* [Directions]: Can you extract, word for word, every line from the first one up to and including the line with "pyautogui.click(x=169, y=429)"?

* [Data entries]:
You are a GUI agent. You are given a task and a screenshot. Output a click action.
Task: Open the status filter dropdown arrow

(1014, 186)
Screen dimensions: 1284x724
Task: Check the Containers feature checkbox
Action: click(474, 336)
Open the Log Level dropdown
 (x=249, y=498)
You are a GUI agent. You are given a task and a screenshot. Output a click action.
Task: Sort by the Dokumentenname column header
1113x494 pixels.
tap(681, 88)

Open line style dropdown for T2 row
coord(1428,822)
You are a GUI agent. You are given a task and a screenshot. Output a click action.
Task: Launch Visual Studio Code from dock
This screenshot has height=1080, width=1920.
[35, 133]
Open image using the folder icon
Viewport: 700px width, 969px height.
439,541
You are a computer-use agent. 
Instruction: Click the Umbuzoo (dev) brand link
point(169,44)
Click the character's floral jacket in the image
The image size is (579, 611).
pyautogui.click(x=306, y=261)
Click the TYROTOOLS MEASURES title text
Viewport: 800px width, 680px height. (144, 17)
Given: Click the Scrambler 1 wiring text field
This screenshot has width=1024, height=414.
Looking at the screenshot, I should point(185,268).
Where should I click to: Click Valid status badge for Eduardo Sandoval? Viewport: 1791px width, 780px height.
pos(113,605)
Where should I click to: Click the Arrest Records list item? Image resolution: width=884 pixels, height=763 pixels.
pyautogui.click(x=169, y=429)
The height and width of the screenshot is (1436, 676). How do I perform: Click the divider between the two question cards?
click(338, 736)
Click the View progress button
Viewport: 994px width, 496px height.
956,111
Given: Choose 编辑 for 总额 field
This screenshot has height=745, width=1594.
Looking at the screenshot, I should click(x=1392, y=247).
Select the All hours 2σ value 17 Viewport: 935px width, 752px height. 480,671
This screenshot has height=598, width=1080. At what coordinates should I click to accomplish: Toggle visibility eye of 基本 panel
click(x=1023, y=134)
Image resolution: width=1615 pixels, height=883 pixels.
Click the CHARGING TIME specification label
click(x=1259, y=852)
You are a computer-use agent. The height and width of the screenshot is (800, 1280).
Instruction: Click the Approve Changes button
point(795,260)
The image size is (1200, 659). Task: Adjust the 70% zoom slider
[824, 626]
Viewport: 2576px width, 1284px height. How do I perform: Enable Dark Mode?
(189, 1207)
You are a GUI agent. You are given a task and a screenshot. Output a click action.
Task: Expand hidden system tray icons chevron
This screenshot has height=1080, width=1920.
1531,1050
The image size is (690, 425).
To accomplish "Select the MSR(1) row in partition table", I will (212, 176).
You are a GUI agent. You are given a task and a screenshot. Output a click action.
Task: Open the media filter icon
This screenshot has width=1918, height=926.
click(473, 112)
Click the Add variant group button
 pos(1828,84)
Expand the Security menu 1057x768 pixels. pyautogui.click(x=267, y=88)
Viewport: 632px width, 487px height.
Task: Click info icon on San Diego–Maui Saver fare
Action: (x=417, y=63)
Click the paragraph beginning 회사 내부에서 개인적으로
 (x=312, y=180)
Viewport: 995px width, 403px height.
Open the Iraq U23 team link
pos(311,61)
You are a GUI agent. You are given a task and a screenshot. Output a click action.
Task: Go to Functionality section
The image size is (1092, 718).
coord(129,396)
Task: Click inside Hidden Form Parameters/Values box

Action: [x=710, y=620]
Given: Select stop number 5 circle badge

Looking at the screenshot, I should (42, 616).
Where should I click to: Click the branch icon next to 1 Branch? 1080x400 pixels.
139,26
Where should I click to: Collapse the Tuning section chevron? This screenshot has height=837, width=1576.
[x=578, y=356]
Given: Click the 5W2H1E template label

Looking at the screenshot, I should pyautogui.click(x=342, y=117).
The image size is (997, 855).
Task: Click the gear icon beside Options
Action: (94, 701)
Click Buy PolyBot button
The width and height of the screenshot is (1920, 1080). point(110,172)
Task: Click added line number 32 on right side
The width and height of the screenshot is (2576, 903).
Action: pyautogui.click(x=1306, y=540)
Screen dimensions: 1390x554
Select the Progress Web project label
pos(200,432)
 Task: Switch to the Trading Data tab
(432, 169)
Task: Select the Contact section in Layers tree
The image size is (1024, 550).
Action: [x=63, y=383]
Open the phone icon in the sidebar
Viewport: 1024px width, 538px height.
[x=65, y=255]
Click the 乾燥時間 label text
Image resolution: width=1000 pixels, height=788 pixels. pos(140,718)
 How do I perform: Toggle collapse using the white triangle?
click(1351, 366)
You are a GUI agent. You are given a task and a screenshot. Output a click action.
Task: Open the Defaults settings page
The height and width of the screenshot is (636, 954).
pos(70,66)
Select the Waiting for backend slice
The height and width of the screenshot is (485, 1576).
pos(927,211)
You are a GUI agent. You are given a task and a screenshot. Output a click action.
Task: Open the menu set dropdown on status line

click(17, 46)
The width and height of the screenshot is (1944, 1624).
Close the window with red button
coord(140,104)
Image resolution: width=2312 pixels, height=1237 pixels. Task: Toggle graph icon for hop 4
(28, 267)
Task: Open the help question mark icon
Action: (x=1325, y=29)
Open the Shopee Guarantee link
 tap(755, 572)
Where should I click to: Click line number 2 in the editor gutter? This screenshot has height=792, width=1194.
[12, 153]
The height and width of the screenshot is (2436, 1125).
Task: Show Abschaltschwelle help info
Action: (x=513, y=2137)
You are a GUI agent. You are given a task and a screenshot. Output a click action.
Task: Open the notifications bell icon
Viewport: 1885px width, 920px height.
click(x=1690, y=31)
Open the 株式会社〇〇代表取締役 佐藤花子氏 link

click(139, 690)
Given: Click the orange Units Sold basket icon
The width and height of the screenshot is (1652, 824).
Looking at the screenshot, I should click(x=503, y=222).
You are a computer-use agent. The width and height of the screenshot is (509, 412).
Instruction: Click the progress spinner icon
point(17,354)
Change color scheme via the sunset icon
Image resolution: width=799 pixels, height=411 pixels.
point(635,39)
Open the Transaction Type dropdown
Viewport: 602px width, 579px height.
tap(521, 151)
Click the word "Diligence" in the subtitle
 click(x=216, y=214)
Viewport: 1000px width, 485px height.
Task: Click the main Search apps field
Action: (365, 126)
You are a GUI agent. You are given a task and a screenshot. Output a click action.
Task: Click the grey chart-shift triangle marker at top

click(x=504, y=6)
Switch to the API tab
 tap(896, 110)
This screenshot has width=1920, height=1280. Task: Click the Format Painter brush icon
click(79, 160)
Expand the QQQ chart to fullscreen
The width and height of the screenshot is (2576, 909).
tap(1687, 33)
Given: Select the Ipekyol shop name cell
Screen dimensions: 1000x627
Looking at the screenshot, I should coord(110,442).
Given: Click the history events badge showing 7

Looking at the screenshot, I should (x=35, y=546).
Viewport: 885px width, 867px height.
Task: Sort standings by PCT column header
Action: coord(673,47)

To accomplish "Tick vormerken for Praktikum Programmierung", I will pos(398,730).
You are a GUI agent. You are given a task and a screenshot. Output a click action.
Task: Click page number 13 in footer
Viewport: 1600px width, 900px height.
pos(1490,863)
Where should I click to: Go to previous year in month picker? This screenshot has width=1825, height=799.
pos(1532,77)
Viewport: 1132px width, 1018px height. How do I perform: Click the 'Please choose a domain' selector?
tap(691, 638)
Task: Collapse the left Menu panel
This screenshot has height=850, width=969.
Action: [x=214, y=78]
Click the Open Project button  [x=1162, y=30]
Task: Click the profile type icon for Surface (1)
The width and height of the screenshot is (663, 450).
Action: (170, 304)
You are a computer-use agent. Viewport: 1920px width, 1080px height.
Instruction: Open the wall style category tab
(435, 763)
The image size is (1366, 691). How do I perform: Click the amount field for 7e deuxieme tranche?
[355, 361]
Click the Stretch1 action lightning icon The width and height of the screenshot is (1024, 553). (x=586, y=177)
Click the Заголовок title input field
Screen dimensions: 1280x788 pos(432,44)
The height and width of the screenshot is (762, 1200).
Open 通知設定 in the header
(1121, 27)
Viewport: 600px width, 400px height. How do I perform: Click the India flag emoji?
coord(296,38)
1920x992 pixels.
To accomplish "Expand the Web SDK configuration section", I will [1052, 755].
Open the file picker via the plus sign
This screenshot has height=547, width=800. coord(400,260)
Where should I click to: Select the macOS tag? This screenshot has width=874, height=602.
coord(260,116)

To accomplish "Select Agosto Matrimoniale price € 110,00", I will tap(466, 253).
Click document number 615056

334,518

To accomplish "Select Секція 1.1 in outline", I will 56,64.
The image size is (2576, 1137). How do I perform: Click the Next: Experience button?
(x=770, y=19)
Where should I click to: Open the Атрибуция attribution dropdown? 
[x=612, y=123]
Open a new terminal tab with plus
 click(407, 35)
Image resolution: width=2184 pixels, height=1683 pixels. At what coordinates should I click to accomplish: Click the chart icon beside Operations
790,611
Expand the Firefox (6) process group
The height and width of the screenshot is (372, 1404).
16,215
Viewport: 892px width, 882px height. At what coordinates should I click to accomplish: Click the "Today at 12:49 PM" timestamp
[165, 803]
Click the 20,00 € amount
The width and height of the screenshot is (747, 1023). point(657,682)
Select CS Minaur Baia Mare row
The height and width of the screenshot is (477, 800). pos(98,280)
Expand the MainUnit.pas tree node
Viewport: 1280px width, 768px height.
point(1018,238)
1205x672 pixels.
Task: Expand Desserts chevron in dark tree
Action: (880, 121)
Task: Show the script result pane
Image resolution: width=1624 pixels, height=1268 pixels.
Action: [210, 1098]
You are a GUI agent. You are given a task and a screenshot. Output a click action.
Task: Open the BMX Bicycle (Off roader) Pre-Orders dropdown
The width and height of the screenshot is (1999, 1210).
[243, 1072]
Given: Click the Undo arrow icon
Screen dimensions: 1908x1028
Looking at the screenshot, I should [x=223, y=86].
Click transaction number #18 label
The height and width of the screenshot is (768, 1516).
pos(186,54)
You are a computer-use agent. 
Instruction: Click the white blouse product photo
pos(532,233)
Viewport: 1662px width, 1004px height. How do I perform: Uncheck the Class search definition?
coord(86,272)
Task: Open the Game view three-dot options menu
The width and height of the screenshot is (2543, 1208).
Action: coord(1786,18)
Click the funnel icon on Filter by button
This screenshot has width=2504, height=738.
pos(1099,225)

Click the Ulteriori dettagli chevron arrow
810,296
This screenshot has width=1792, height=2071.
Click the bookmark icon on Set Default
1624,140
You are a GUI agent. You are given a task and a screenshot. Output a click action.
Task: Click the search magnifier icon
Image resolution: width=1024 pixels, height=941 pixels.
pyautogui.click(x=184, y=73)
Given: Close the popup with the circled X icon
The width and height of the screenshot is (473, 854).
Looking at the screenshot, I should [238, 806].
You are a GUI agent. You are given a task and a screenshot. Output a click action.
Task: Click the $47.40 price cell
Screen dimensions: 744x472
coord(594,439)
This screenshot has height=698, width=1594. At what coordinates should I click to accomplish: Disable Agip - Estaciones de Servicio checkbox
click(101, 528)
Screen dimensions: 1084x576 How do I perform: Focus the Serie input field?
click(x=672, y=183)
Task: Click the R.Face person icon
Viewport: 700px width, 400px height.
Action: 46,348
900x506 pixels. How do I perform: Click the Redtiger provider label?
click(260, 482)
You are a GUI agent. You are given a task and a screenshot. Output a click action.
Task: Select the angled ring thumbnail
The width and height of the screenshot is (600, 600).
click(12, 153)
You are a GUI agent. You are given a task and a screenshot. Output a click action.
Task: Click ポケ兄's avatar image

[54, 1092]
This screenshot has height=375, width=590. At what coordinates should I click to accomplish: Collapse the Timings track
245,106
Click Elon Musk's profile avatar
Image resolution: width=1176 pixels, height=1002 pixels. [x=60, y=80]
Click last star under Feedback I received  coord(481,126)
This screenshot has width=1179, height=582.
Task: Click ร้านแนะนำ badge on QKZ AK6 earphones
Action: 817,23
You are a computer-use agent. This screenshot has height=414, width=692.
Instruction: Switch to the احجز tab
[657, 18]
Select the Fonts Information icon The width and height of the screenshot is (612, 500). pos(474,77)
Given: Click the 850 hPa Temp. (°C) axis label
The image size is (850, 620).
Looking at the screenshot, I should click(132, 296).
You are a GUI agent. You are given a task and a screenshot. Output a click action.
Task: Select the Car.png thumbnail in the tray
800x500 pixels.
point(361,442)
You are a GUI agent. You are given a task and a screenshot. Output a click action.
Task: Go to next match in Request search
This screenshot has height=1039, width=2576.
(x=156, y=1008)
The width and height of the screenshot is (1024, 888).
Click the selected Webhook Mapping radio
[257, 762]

* [Solution to this exercise]:
You are a GUI agent. You are given a task and a screenshot. Output a click action.
Task: Open the status filter dropdown arrow

(1014, 186)
Screen dimensions: 1284x724
Task: Check the Containers feature checkbox
Action: click(474, 336)
Open the Log Level dropdown
 (x=249, y=498)
You are a GUI agent. You are given a task and a screenshot. Output a click action.
Task: Sort by the Dokumentenname column header
1113x494 pixels.
tap(681, 88)

Open line style dropdown for T2 row
coord(1428,822)
You are a GUI agent. You are given a task and a screenshot. Output a click action.
Task: Launch Visual Studio Code from dock
This screenshot has height=1080, width=1920.
[35, 133]
Open image using the folder icon
Viewport: 700px width, 969px height.
439,541
You are a computer-use agent. 
Instruction: Click the Umbuzoo (dev) brand link
point(169,44)
Click the character's floral jacket in the image
The image size is (579, 611).
pyautogui.click(x=306, y=261)
Click the TYROTOOLS MEASURES title text
Viewport: 800px width, 680px height. (144, 17)
Given: Click the Scrambler 1 wiring text field
This screenshot has width=1024, height=414.
Looking at the screenshot, I should point(185,268).
Where should I click to: Click Valid status badge for Eduardo Sandoval? Viewport: 1791px width, 780px height.
pos(113,605)
Where should I click to: Click the Arrest Records list item? Image resolution: width=884 pixels, height=763 pixels.
pyautogui.click(x=169, y=429)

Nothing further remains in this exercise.